#### REQUIRED WORK:
Please reproduce exactly the line that carries "Task: Click the blue 'info' command name" and all remaining lines through the last line of the data, and write nothing else.

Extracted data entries
+ + + + +

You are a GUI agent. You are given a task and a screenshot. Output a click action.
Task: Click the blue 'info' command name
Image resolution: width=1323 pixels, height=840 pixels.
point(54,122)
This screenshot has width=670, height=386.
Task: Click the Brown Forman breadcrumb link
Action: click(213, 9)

+ + + + +

#### SOLUTION:
Task: Click the blue 'info' command name
Image resolution: width=1323 pixels, height=840 pixels.
point(54,122)
This screenshot has width=670, height=386.
Task: Click the Brown Forman breadcrumb link
Action: click(213, 9)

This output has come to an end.